[Excerpt Boundary: Start]
The poor, oil-rich nation is considering decriminalizing the theft of food and medicine in cases where a thief is motivated by extreme hunger or need. Supreme Court Judge Alejandro Angulo Fontiveros told Reuters on Wednesday that the so-called "famine theft" clause should be part of a broad penal code reform measure for humanitarian reasons. "This is a guide for judges to avoid injustice," said Fontiveros, who is in charge of drafting the reforms. "They lock up for years a poor person who lives in atrocious misery and what they need is medicine."
Under Fontiveros' proposal to the Supreme Court, those who take food, medicine or inexpensive goods without using violence to ease hunger caused by prolonged, extreme poverty would not be punished. To eventually become law, the proposal must pass through the Supreme Court and be approved by a two-thirds majority in the National Assembly. Critics say the initiative will fuel crime in a country mired in a recession and where police last year reported an average of 25 murders a day and thousands of robberies a month.
Supporters dismiss fears it will become a license to rob, saying the proposed law would apply only to nonviolent crimes. Two thirds of Venezuela's 25 million people are poor and a third of those cannot afford their basic food needs despite the nation's huge oil wealth, according to government figures. Private analysts dismiss state figures as too conservative.
The penal reform effort has sparked more controversy by also including possible decriminalization of abortion and allowing voluntary euthanasia for the terminally ill.
[Excerpt Boundary: End]
[Study material Boundary: Start]
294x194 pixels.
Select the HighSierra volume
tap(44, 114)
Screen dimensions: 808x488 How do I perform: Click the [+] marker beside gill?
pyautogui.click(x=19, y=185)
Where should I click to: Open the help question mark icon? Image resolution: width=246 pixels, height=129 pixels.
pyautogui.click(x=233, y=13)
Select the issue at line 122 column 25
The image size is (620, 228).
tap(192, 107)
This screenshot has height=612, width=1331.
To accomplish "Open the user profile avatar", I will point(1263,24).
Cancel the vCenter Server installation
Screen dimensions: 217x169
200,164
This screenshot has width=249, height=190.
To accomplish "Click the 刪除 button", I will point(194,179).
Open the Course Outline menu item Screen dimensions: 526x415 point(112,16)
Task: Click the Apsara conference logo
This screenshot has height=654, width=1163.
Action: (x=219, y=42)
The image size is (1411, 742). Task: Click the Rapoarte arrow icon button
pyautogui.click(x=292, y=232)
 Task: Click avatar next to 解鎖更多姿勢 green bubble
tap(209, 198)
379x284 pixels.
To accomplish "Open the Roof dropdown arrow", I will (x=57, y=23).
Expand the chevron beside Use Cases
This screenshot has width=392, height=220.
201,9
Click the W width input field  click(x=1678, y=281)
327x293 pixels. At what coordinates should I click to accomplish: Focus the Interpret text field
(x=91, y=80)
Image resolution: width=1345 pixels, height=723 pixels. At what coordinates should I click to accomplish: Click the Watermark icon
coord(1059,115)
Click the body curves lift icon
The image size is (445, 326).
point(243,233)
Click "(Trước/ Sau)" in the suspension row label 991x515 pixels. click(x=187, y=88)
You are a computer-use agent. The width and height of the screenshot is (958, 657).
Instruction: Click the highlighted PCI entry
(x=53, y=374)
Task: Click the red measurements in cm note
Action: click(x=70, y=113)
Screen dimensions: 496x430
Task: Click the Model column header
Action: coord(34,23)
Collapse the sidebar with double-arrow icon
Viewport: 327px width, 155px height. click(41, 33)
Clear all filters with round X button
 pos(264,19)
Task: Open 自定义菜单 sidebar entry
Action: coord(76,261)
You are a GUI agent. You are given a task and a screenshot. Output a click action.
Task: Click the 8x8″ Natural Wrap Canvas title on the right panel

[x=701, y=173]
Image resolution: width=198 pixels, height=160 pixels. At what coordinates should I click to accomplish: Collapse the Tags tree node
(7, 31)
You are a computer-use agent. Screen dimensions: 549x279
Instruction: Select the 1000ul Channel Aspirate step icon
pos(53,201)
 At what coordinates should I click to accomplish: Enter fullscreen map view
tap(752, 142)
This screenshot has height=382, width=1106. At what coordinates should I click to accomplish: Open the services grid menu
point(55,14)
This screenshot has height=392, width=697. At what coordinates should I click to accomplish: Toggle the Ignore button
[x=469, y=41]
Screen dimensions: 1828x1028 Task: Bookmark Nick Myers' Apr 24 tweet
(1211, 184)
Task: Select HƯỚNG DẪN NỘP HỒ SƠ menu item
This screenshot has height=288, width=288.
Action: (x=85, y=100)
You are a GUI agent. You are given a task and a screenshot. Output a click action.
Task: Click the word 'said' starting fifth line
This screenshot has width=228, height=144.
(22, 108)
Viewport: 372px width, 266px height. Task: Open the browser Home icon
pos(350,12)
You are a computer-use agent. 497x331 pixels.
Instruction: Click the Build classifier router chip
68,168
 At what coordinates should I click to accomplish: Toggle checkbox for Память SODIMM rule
[Study material Boundary: End]
Action item ->
Reproduce the passage of the Venezuela famine-theft excerpt word for word, starting with "Under Fontiveros' proposal" and going on through "as too conservative.".

Solution ->
Under Fontiveros' proposal to the Supreme Court, those who take food, medicine or inexpensive goods without using violence to ease hunger caused by prolonged, extreme poverty would not be punished. To eventually become law, the proposal must pass through the Supreme Court and be approved by a two-thirds majority in the National Assembly. Critics say the initiative will fuel crime in a country mired in a recession and where police last year reported an average of 25 murders a day and thousands of robberies a month.
Supporters dismiss fears it will become a license to rob, saying the proposed law would apply only to nonviolent crimes. Two thirds of Venezuela's 25 million people are poor and a third of those cannot afford their basic food needs despite the nation's huge oil wealth, according to government figures. Private analysts dismiss state figures as too conservative.